If you've taken sleep supplements, worn blue-light blocking glasses, used a sleep tracker, or gone on a tech fast, you've attempted to optimize or regulate your circadian rhythm. Your circadian rhythm is the inner "clock" that helps your body adapt, function, and sleep. The environment and the amount and type of light around you have a profound effect on this process. It may seem like a daunting task to control all your light and environmental inputs, but there are constructive things you can do to cut down on the risk of disturbing your circadian rhythm any more than necessary. Here are several things to remember about how it works and what you can do to optimize it so you'll sleep better.

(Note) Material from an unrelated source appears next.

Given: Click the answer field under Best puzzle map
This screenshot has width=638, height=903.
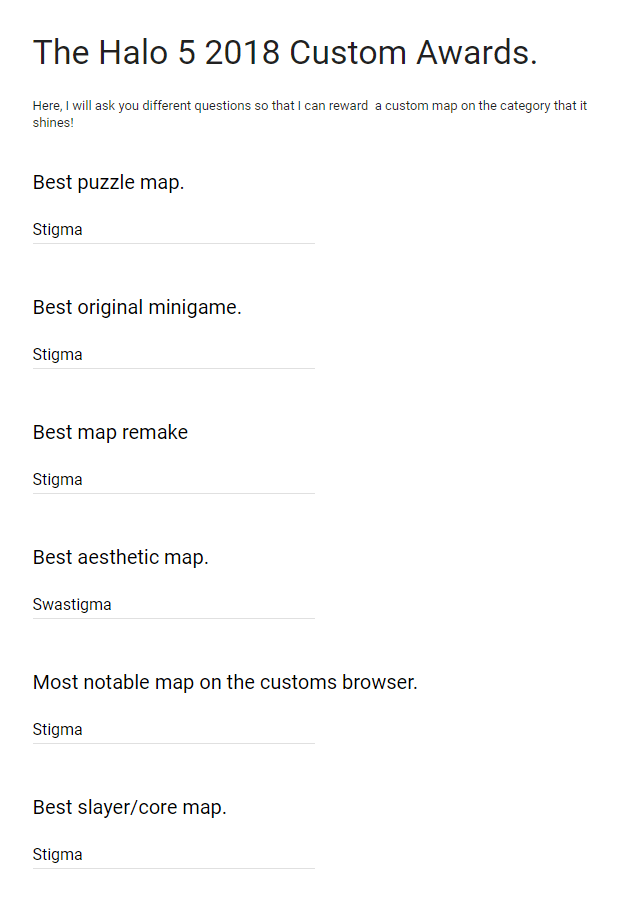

The circadian rhythm runs on a 24-hour cycle and serves as an internal clock. The internal clock signals to your body when you feel alert or tired throughout the day. You've probably noticed that there's a pattern of when you want to nap, and when you feel the most energized and awake. Your particular circadian rhythm drives that pattern, and everyone's pattern is unique. The internal cycles of your circadian rhythm are part of many body systems and run in a periodic fashion. They help the body anticipate events in the future (food availability for example), optimize physiological actions, and harmonize body functions (e.g., hormone release and sleep).
Disturbing your circadian rhythm will disrupt your sleep and health in general, since the circadian rhythm regulates numerous key body processes. The factors that are most disruptive include shift work, jet lag, blue light from computer and TV screens, and bright light. Transitioning to daylight saving time is also a major disrupter for many people, and often takes several weeks of adjustment.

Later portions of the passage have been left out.